23 January 2017

Brewing in Beats: Optimize matching regular expressions

By Monica Sarbu

Welcome to the weekly Brewing in Beats ! With this weekly series, we are keeping you up to date with all the changes in Beats, including the latest commits, releases and other learning resources.

Optimize matching regular expressions

Steffen wasn’t happy with the performance of the regular expressions implementation in the Go standard library so he optimized some of the most common use cases by factors up to 10x and even 100x. The idea of the optimization is that in Beats we accept regular expressions in places where most people use them for simple substring searches (e.g. exclude_lines, include_lines, or multiline), so we can automatically detect these cases in regexps and switch to faster implementations. See the PR for benchmark results.

Community Beat: Apexbeat

Apexbeat extracts configurable contextual data and metrics from Java applications via the APEX toolkit and indexes them into Elasticsearch.

Community Beat: Connbeat

Connbeat collects TCP connections metadata to index them in Elasticsearch.
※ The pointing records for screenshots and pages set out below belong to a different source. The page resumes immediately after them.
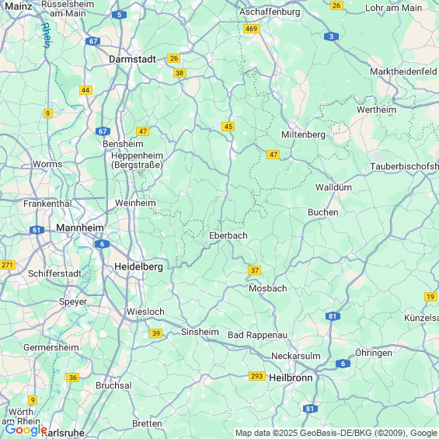Click the B469 road shield below Aschaffenburg
439x439 pixels.
pos(252,29)
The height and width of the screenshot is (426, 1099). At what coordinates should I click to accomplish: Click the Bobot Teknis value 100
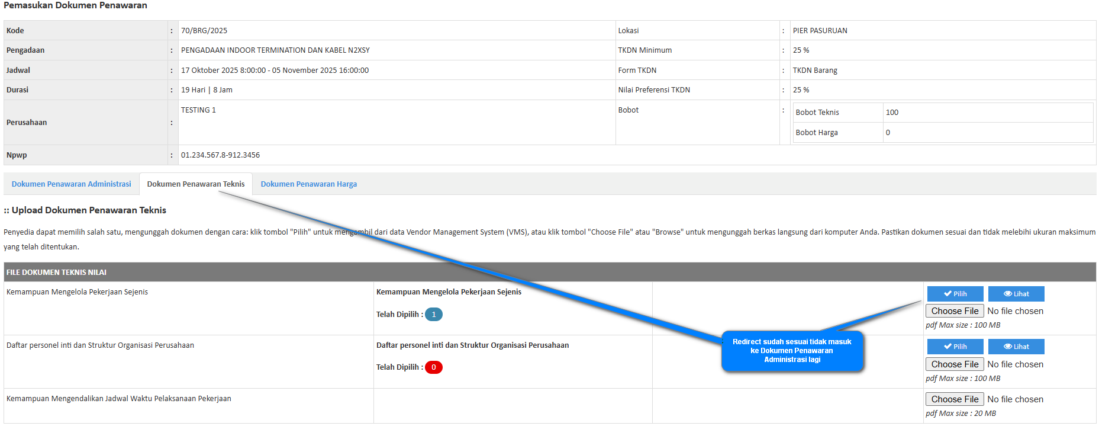(x=891, y=113)

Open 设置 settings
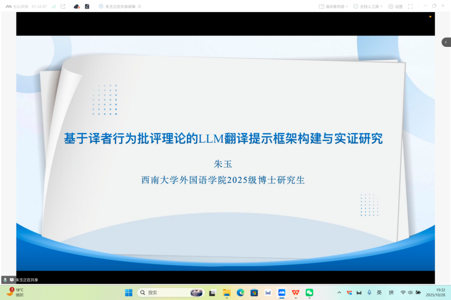pyautogui.click(x=395, y=6)
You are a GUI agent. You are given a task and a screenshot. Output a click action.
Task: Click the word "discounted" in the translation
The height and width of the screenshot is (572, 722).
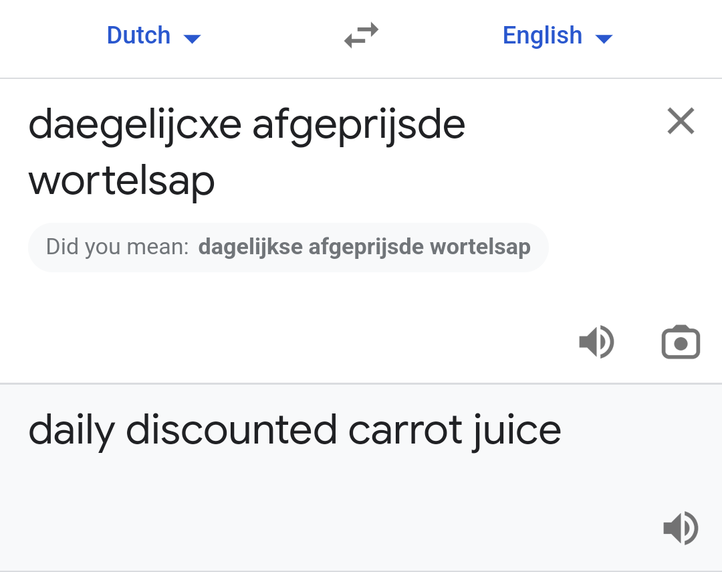(x=231, y=430)
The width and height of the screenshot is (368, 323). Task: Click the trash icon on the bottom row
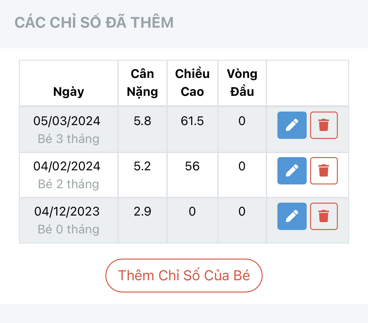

For each connection, it gives you details about the IP, port of the endpoints involved, together with details about the local process. You can use it to monitor the connections in Docker instances, and you get extra metadata about your Docker container. The exported data are similar to the ones provided by the system.socket metricset in Metricbeat. For now, it works only on Linux systems.

Initial setup of Filebeat modules

With this change, the -setup option is added to the Filebeat command line for loading the Ingest Node pipeline at startup if the Elasticsearch output is configured. In case Elasticsearch is not available, then Filebeat fails to start with an error. 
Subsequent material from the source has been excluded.